> _Page excerpt_
HC Deb 02 March 1825 vol 12 cc845-54

On the order of the day for resuming the debate, on the motion for the second reading of this bill, Mr. Macdonald presented a petition from Mr. John Shaw Leigh, complaining that the Standing orders had not been complied with.

General Gascoyne

objected to the presentation of a petition in this stage of the measure.

The Speaker

said, that in any stage of a private bill it was competent for the House to receive a petition, complaining that the first step which ought to be taken, with respect to measures of this kind, namely, a compliance with the standing orders, had been neglected. The ordinary course had been, to refer such a petition to a separate committee. If that committee reported, that the allegations contained in the petition were borne out by facts, the House had the power to stop the further progress of the bill, even though it had been read a second time, and was committed.

> _Entries shown_

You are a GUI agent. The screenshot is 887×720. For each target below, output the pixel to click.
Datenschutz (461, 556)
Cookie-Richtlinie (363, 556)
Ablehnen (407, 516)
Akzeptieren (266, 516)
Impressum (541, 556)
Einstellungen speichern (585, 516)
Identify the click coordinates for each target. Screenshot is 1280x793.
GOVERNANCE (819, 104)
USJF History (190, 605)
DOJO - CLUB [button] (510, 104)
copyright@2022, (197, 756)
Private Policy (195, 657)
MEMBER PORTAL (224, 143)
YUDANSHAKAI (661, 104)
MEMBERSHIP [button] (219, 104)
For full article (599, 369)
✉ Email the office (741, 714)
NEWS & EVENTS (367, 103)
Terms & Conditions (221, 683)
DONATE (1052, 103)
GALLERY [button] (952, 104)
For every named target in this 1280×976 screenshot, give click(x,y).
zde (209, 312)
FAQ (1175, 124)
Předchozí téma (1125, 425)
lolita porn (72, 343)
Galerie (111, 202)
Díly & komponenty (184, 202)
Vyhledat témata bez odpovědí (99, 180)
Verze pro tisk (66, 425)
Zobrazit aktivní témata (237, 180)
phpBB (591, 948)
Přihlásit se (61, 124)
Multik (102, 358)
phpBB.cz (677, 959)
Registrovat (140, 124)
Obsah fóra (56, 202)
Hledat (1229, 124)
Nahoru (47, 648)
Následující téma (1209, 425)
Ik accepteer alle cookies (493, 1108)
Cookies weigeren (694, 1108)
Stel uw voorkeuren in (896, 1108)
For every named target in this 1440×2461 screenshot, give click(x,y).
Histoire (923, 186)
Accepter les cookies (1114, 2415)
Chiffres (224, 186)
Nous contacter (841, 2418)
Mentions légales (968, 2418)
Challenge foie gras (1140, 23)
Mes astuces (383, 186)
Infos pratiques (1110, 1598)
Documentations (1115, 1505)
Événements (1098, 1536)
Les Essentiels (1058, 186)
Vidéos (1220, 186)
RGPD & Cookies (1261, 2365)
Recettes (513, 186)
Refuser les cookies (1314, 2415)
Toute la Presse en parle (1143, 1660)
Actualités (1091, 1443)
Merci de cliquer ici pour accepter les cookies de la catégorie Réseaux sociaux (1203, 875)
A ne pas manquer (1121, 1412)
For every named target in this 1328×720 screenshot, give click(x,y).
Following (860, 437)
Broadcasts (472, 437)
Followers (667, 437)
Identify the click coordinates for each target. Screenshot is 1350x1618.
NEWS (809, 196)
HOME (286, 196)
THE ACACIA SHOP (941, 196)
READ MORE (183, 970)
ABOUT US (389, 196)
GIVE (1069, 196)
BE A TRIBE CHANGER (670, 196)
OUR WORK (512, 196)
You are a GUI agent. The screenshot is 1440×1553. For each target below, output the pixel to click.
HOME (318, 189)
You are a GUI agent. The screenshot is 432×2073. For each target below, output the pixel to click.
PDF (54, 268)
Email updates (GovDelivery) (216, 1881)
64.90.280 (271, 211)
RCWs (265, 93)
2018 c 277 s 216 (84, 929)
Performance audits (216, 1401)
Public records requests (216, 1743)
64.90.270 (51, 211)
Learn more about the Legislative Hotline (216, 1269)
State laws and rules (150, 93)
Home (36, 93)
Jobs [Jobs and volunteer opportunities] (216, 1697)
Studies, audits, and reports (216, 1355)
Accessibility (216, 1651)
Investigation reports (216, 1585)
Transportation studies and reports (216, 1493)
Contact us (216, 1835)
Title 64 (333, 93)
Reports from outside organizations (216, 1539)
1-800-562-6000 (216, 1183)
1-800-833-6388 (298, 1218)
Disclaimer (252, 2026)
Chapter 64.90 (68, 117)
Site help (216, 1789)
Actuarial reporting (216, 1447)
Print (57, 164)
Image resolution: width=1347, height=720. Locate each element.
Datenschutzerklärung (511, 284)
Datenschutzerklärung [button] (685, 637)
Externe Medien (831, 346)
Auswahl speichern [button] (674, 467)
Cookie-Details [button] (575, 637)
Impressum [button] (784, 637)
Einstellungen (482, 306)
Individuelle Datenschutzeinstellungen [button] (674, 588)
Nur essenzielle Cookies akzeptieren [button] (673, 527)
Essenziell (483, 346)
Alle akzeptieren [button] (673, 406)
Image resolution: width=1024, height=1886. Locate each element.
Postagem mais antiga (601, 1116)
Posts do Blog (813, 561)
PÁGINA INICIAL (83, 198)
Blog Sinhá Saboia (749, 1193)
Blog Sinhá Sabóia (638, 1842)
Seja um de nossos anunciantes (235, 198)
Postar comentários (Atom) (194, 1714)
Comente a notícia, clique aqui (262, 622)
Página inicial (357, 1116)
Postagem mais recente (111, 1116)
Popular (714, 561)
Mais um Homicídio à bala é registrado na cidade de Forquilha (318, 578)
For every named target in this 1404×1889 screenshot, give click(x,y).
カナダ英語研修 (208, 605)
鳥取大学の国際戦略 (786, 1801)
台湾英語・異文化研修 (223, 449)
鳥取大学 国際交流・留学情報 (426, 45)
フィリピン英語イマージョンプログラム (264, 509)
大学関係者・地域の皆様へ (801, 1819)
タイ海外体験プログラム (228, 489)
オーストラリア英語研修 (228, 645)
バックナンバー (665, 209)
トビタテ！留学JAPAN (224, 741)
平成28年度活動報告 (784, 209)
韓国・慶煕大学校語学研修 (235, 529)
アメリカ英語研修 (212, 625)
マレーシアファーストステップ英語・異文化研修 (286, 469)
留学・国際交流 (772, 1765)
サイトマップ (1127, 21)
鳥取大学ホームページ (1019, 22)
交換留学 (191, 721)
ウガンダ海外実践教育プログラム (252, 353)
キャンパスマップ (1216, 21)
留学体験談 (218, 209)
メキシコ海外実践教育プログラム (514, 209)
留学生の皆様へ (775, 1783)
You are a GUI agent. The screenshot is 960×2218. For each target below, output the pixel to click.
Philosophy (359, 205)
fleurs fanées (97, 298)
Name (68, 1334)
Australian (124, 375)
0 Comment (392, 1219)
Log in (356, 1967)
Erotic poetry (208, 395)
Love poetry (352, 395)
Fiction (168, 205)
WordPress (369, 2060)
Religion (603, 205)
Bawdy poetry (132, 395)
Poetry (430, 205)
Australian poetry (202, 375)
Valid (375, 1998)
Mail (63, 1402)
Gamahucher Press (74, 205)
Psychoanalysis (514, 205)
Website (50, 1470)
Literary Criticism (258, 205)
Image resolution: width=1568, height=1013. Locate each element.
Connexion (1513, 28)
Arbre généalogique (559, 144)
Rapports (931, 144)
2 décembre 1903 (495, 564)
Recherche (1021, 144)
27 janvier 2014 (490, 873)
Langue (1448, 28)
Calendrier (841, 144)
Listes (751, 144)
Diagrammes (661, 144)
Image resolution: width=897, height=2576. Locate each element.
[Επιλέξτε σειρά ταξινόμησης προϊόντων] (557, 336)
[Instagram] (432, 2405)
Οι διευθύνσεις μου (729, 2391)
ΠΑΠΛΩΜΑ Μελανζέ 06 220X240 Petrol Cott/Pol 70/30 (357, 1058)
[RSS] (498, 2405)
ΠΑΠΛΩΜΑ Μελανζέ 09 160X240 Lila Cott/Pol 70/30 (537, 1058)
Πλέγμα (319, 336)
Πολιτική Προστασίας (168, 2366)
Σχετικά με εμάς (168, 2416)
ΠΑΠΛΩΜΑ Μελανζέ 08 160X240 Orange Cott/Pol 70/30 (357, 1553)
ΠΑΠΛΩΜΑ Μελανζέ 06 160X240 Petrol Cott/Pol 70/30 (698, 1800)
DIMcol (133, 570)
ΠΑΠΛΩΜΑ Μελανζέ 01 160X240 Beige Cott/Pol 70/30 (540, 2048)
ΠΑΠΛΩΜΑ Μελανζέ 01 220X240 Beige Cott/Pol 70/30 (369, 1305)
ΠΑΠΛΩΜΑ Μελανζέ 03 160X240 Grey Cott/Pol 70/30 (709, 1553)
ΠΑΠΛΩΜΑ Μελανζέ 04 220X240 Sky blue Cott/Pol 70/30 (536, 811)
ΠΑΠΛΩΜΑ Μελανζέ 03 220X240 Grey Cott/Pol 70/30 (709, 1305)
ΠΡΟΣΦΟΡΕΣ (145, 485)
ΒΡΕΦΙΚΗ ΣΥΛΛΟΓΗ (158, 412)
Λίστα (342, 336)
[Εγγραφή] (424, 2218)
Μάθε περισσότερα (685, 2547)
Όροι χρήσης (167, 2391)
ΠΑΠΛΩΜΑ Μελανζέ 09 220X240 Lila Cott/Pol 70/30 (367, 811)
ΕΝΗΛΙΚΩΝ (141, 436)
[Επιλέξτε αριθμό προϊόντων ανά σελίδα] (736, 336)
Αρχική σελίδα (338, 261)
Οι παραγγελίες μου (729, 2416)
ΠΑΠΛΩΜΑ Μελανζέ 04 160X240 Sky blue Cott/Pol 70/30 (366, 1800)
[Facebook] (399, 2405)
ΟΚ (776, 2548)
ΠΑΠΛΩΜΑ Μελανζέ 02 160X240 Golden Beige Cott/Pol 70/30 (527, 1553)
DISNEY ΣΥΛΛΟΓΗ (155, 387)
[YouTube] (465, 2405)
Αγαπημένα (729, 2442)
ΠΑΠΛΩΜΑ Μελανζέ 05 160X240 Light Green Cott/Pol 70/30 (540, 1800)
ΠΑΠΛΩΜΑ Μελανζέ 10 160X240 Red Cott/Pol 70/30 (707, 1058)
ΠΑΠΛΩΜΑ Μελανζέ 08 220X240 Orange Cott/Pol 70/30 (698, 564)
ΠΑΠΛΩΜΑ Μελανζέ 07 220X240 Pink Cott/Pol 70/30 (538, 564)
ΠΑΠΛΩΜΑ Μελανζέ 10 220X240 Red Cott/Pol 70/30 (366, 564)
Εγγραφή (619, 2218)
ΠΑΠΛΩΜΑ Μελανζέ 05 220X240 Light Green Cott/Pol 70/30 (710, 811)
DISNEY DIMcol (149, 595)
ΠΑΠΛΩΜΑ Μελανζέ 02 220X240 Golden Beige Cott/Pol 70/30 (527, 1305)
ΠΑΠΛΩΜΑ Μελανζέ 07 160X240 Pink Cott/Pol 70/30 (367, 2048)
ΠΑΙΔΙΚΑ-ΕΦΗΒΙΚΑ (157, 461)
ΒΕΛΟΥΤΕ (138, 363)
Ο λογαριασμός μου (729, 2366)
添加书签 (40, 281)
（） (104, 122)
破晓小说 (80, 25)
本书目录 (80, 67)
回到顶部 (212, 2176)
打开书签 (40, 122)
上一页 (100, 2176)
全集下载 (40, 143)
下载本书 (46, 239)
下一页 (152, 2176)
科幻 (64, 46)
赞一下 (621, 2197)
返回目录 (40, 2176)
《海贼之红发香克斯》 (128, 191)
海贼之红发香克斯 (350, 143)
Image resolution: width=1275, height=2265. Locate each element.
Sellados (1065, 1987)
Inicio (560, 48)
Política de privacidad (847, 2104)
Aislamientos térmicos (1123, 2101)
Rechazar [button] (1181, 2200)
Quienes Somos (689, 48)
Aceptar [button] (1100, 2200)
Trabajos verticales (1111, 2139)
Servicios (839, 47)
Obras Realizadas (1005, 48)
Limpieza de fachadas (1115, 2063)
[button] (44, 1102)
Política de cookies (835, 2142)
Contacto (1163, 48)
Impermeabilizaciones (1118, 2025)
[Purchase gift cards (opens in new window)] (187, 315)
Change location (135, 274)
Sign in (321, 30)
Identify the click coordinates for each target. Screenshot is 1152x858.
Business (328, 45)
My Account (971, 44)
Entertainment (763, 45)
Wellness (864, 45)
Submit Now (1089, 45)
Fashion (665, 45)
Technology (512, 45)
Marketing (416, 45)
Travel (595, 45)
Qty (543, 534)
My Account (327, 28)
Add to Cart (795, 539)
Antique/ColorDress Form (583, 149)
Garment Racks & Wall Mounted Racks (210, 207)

> _The task_
What comes next in the 1825 House of Commons debate on the petition against the private bill? Write the continuation, starting right after the Speaker's remark that the House could stop the bill even after a second reading and committal.

> _Output for this task_
Mr. Macdonald

said, the petitioner complained that the standing orders had not been complied with. When notice was given that this bill was about to be brought in, he proceeded to London to examine the sections of the bill in the Private Bill-office, and he found that some of them differed from the sections of the bill which had been deposited with the clerk of the peace for the county. At this time, the committee appointed to inquire whether due legal notice had been given, had made their report in the affirmative; therefore, so far as related to referring his petition to that committee, the door was closed against him. The petitioner stated, that the standing orders were not only complied with in a vague and unsatisfactory manner, but that much irregularity was disclosed in the course of the proceeding. It would scarcely take a moment to decide this question. The committee would only have to compare the bill placed in the Private Bill-office with that deposited in the office of the clerk of the peace, and to report whether there was any difference between them. This would at once decide the question, whether the standing orders had or had not been complied with.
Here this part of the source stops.